Литературный дебют Бабеля совпал с периодом возрождения еврейского национального самосознания и культуры после кишиневских погромов. Как показал Кеннет Мосс [Moss 2009]6, освобождение евреев в феврале 1917 года от царских ограничений дало толчок множеству разнообразных и противоречивых направлений развития еврейской культуры, будь то на иврите, идише или русском языке, от бундизма7 до сионизма.
Эти различные направления представляли собой концепции будущей еврейской идентичности, формирующейся на основе культуры, а не религии. Тем не менее многие евреи, захваченные яростью и восторгом радикальных перемен в Советской России, рассматривали политику как средство достижения культурных и идеологических замыслов и попали в водоворот событий, поскольку большевики подавили существовавшие еврейские общинные организации и постепенно взяли под контроль культурное производство.
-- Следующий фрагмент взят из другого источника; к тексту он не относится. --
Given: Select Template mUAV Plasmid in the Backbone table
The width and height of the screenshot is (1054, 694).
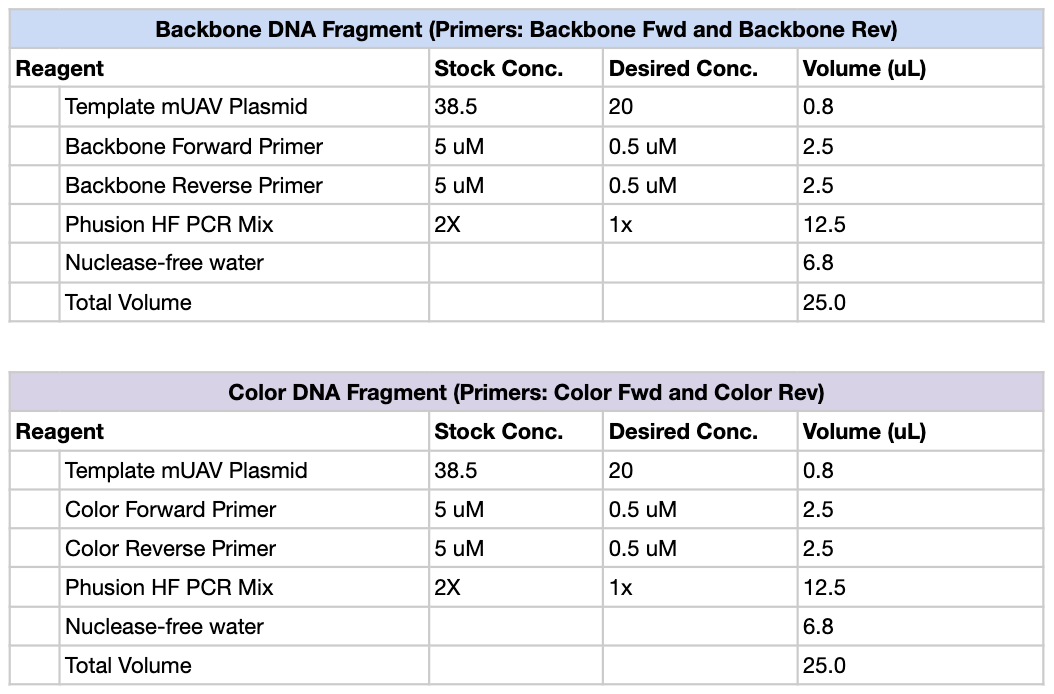Looking at the screenshot, I should pos(186,107).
Приход к власти коммунистов позволил многим евреям занять места в новых советских учреждениях (включая партийное управление и ЧК) и среди «белых воротничков» (включая издательское дело и литературу); трагедия заключалась в том, что насаждение коммунизма означало экономическую катастрофу для и без того разоренных войной еврейских местечек – штетлов.
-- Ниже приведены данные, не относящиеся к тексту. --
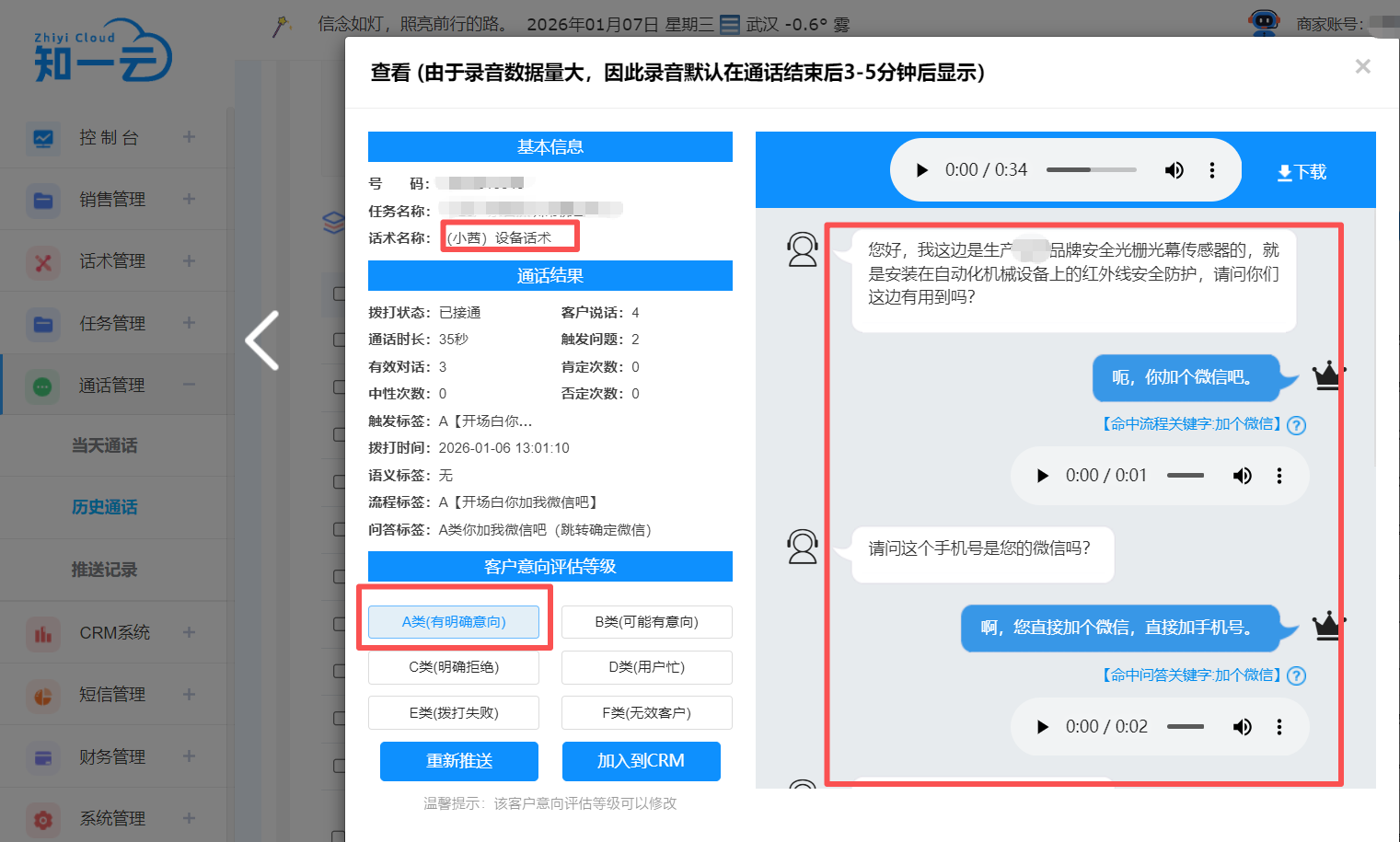
Task: Select A类(有明确意向) intent level
Action: click(x=454, y=622)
Бабель вырос среди замечательной смеси идиша, иврита, русского и украинского языков, в крупном еврейском культурном центре – Одессе, которая с первой половины XIX века привлекала иностранцев, в том числе французского губернатора и евреев-негоциантов из Галиции8. Космополитичные пространства города – Опера, «Литературка», Ришельевская гимназия, многонациональный порт – открыли евреям русскоязычную культуру9. На самом деле, как показал историк Джон Клиер, одесские «портовые евреи» извлекали выгоду из своеобразного положения города и развивали новые формы современной еврейской общины [Klier 2001: 173–178]10.
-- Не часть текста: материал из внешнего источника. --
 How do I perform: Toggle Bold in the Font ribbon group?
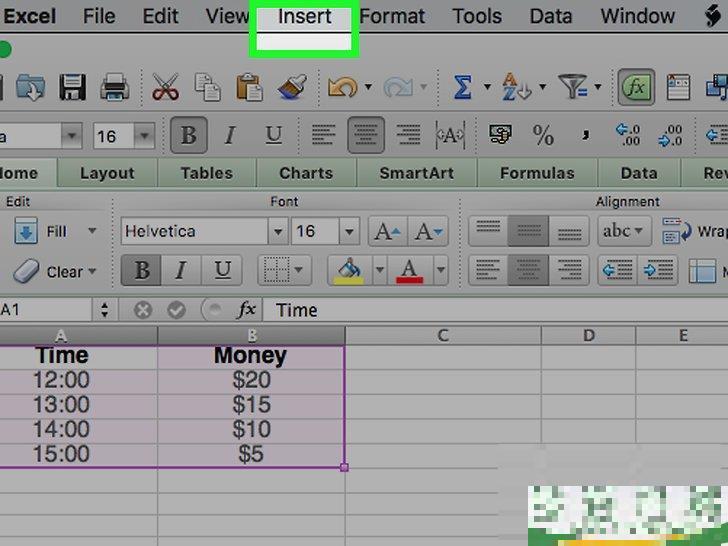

И до Февральской революции произведения евреев выходили в петербургской печати: из Одессы в столицу приехали Семен Юшкевич11 и сам Бабель, а после потрясений большевистского переворота и Гражданской войны влиться в русскую литературу стало легче, поскольку этнические различия имели теперь гораздо меньшее значение, чем классовое происхождение. Бабелю до краха царизма удалось опубликовать манифест, где он призывал литературного мессию из Одессы, русского Мопассана. В статье «Одесса» (1916) он пророчествовал, что этот космополитический порт на Черном море сможет принести солнце в русскую литературу. Из Одессы сможет прийти столь необходимый России литературный мессия, утверждал он, который освободит ее от ледяной хватки Петербурга, чтобы вдохнуть жизнь в удушающую прозу, полную скучных рассказов о напыщенных провинциальных городах севера: «Чувствуют – надо освежить кровь. Становится душно. Литературный Мессия, которого ждут столь долго и столь бесплодно, придет оттуда – из солнечных степей, обтекаемых морем» (Собрание сочинений, 1: 48). Бабель формирует свою поэтическую идентичность по образцу Мопассана, своего вдохновителя и признанного литературного мастера, но пишет как еврей из города Одессы:
Половину населения его составляют евреи, а евреи – это народ, который несколько очень простых вещей очень хорошо затвердил. Они женятся для того, чтобы не быть одинокими, любят для того, чтобы жить в веках, копят деньги для того, чтобы иметь дома и дарить женам каракулевые жакеты, чадолюбивы потому, что это же очень хорошо и нужно – любить своих детей. Бедных евреев из Одессы очень путают губернаторы и циркуляры, но сбить их с позиции нелегко, очень уж стародавняя позиция. Их и не собьют и многому от них научатся. В значительной степени их усилиями – создалась та атмосфера легкости и ясности, которая окружает Одессу (Собрание сочинений, 1: 43)12.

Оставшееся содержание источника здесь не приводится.